70 As the history of the matter reveals, the hearing on 26 September 2003 at Picton Local Court proceeded ex parte. That came about in circumstances explained by the appellants' counsel when addressing Sorby, DCJ. on 2 May 2005 (transcript p.16), namely, the fact that the notice of listing has been sent to the wrong address. Counsel for the Prosecutor did not dispute that fact. I note (at transcript p.23) him stating:-
"… They respond to it by return notice of pleading. That caused the court to adjourn proceedings for a defended hearing, that is, relying on the notice of pleading and it was at that defended hearing that the two appellants failed to appear, and I hear my friend say that there was a problem with notice as to that date and I accept what he says …"
71 On this basis, two irregularities in fact occurred at the Local Court level. The first is the irregular service of the summons. The second (which is not a ground of appeal, but is a related fact) is the failure of the appellants to appear at Picton Court not through their own fault or neglect, but by reason of the notice of listing apparently being sent to the wrong address.

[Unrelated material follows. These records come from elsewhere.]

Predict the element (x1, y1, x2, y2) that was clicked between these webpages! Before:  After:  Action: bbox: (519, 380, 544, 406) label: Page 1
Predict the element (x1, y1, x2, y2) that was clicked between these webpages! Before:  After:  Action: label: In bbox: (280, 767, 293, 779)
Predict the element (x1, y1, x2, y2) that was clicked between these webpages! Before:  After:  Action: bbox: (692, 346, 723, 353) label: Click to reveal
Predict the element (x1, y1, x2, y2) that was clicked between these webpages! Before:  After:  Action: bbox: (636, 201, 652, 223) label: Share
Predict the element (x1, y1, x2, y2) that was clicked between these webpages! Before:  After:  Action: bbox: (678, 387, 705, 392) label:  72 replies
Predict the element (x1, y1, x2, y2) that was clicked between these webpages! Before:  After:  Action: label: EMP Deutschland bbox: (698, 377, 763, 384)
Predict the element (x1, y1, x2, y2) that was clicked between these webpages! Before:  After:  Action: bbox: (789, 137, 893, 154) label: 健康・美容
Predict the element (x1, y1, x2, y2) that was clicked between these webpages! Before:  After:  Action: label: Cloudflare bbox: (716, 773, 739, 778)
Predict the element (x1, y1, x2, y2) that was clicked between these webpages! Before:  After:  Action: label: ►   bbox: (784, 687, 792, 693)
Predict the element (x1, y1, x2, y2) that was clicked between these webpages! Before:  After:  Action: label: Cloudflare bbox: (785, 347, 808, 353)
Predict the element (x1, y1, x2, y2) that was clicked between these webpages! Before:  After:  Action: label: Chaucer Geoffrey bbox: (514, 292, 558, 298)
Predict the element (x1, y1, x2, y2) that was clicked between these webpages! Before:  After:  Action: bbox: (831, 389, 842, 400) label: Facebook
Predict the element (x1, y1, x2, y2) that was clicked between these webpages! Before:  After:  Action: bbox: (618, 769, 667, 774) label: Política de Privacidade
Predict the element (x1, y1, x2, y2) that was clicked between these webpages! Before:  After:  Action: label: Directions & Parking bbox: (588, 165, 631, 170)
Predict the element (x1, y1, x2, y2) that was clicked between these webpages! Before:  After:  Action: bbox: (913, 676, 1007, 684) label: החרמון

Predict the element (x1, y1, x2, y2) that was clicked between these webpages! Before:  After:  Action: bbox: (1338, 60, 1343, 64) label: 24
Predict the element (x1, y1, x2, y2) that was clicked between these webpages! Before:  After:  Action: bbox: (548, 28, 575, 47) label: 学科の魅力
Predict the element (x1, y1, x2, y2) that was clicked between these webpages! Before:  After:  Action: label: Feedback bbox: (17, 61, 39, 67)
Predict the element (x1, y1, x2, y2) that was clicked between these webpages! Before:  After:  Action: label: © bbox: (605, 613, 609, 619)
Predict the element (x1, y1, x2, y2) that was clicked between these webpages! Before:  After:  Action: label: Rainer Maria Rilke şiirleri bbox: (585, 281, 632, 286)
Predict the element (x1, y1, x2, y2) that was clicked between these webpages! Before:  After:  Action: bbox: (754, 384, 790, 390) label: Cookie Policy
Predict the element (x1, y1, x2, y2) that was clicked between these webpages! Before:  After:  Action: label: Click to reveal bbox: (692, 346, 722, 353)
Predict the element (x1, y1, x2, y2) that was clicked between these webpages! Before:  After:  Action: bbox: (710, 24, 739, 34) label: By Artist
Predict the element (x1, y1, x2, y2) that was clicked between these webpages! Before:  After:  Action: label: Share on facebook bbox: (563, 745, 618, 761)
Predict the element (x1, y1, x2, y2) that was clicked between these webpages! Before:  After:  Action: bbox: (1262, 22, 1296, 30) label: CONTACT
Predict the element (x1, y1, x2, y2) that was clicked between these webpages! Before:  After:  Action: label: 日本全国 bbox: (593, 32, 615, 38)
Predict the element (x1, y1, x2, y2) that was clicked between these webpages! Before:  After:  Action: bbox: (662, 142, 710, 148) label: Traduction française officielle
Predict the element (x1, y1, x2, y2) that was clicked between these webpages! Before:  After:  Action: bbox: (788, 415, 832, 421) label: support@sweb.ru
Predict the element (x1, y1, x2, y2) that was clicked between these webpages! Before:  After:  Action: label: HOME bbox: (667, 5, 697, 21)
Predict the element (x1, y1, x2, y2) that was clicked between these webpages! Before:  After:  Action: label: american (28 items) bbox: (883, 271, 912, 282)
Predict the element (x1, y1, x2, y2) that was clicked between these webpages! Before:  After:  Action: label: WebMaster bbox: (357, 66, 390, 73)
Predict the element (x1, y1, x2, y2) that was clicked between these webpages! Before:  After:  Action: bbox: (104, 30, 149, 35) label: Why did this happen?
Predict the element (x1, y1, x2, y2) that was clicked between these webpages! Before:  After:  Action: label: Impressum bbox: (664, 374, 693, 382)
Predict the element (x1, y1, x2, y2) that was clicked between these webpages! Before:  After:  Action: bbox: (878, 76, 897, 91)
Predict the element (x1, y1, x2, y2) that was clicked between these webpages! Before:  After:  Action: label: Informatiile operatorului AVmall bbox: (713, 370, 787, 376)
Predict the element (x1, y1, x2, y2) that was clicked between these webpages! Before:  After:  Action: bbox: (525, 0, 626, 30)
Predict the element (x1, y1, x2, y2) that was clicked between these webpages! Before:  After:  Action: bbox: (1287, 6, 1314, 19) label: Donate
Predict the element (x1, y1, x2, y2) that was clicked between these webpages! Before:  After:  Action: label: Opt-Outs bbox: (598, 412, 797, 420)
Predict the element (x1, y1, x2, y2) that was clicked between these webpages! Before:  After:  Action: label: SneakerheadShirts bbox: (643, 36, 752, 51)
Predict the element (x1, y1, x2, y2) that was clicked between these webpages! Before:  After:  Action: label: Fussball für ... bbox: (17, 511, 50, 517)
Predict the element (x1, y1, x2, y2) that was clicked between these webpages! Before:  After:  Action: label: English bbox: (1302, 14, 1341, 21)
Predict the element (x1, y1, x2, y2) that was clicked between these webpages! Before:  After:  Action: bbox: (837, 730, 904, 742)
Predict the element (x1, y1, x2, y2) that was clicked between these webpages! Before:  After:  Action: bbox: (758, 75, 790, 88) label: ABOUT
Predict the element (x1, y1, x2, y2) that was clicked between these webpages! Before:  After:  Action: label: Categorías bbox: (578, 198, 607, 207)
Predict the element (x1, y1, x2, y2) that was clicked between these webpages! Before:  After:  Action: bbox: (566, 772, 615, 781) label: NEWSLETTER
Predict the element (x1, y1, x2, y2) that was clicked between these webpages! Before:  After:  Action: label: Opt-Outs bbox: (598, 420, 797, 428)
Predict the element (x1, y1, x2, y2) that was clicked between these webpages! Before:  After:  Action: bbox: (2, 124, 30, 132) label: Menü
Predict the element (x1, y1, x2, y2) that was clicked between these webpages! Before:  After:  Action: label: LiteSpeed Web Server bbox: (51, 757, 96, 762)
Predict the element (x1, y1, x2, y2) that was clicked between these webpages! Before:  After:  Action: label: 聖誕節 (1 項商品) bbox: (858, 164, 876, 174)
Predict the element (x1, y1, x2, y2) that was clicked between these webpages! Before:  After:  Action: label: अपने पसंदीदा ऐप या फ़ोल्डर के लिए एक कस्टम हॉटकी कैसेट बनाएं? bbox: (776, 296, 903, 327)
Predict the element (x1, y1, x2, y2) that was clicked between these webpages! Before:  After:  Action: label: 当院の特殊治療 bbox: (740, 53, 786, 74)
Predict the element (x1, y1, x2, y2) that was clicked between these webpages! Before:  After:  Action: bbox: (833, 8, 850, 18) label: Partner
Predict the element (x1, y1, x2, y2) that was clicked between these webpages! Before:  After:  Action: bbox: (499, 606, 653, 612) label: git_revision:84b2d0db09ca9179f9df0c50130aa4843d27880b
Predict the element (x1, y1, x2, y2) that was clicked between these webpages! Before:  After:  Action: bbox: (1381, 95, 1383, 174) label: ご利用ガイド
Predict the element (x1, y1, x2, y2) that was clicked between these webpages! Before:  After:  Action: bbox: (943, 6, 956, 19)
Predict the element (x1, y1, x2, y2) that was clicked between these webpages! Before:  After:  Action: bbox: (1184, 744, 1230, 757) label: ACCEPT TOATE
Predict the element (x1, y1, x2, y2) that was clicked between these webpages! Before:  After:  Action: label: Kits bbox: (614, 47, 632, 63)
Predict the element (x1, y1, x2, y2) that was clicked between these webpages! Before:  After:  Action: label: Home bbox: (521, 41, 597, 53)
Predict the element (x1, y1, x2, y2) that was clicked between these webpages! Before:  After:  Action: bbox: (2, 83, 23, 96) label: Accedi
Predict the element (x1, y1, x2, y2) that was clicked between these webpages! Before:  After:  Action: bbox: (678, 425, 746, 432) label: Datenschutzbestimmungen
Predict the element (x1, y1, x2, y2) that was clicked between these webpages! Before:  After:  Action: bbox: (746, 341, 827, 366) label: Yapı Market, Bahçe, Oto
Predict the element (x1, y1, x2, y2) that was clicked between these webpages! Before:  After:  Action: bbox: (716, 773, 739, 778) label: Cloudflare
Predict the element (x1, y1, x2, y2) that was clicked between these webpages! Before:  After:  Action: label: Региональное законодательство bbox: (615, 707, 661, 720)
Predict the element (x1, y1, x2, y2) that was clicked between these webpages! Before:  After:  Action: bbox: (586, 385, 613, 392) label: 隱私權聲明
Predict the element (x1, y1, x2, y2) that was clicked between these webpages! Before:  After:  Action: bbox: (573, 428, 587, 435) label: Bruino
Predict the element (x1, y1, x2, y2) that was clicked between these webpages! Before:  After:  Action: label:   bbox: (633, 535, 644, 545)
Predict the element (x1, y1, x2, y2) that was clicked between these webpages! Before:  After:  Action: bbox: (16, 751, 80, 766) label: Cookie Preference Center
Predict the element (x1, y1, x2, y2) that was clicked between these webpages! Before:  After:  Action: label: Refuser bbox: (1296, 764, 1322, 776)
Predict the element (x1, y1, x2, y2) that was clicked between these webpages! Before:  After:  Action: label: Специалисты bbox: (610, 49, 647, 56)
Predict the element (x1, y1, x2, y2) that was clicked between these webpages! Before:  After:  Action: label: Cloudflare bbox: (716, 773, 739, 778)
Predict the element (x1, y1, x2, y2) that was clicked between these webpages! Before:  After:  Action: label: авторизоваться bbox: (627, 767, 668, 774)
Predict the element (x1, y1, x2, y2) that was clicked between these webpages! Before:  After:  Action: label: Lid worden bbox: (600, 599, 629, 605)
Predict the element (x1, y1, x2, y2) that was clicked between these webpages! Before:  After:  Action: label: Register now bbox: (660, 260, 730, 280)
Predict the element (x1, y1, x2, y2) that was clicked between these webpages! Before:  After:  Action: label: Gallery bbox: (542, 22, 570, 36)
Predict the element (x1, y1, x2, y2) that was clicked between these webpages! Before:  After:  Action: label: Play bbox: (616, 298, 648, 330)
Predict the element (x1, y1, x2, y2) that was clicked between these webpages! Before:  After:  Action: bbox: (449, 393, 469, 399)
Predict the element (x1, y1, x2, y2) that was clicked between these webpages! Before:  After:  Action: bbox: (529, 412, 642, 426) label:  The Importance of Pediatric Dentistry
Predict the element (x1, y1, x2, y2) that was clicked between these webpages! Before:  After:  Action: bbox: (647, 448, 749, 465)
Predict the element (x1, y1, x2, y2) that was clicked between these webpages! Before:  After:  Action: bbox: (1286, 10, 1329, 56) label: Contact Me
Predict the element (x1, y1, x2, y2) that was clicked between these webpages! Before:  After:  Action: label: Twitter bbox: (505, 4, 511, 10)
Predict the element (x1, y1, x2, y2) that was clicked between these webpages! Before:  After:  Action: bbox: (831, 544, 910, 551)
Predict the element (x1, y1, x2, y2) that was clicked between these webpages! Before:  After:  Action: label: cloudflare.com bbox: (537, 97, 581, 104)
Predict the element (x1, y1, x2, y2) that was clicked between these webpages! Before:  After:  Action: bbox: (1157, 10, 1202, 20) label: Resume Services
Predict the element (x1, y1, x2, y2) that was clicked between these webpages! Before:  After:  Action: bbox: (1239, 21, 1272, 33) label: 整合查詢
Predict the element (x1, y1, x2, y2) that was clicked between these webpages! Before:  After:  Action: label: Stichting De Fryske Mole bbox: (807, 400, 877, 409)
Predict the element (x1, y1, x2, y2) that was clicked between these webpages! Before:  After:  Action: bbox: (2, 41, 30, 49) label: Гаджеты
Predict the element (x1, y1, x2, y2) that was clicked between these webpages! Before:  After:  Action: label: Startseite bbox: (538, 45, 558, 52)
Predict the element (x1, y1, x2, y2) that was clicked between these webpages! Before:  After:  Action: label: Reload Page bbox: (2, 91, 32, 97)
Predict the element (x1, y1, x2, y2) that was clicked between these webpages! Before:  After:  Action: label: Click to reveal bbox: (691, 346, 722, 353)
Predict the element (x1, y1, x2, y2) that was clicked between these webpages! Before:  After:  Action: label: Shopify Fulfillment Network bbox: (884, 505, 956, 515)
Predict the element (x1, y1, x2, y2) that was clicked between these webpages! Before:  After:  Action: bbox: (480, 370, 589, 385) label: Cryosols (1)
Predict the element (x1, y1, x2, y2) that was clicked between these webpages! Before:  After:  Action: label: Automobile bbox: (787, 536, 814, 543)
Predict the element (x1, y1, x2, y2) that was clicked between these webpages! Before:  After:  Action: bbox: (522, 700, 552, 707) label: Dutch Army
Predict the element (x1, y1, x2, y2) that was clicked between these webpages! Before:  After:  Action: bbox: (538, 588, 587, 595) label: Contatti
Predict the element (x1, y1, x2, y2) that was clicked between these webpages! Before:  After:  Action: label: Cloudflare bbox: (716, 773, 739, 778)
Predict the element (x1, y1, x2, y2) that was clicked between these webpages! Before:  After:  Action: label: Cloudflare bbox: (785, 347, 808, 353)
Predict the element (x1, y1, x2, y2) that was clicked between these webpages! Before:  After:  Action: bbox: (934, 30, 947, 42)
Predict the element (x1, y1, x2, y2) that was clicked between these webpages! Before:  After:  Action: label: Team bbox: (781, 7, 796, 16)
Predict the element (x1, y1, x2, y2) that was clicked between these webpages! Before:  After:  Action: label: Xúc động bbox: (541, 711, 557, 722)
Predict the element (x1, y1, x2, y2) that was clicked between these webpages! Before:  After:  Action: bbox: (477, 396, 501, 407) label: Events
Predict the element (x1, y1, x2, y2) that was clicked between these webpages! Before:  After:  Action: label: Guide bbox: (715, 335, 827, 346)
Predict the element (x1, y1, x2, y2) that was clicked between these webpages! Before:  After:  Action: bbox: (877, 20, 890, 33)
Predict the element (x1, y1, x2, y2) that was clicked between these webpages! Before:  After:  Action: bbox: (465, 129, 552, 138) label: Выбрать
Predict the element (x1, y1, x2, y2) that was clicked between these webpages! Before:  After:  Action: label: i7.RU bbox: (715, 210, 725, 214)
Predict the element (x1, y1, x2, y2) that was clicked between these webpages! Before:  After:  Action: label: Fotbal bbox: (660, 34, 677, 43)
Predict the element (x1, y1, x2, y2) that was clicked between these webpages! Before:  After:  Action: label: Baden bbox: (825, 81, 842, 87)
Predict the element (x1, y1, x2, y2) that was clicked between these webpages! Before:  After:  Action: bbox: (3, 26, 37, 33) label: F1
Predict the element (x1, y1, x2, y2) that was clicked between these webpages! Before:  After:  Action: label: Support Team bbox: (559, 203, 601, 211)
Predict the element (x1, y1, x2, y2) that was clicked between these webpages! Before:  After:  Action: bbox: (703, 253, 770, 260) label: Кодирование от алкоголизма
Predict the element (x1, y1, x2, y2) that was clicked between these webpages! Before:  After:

72 There was no provision made in the prescribed form of notice of pleading for notice to be given of any question concerning the validity of proceedings (whether of the information, summons or service of the summons). Equally, there is no prescribed form for entering a conditional appearance as a step to contesting the validity of proceedings.
73 In a Local Court, once proceedings are listed for hearing, typically counsel who seeks to challenge the validity of process, will, at the outset of the hearing, do so by making protest or objection to the validity of the information, summons or service: see, for example, Dixon v. Wells (1890) 25 QBD 249 and Nitz v. Evans (supra). The opportunity for the appellants appearing by counsel at the Local Court at Picton and protesting to the validity of service in the present cases never occurred because the notice of listing was apparently sent to the wrong address. Convictions were accordingly entered against them in their absence.
74 I do not consider that the appellants waived their rights to dispute validity of service by lodging the prescribed notices. Those notices, in other words, did not, in my opinion, constitute an unconditional submission to jurisdiction by the appellants. The indication in the notices that the proceedings would be defended by entering not guilty pleas was not, in my view, inconsistent with their right at the commencement of the hearing to dispute validity of service. Certainly their notices of pleading could not, in my opinion, be considered as abandoning their right to do so. The notices were, as earlier indicated, principally intended as a means of providing advance warning as to whether the summonses would be contested or not. The notices could not, either by their express terms or by implication, constitute conduct of the appellants, from which any such waiver could be inferred. It follows that I am unable to accept as valid the Prosecutor's submission that the notices of pleadings constituted unconditional appearances by the appellants.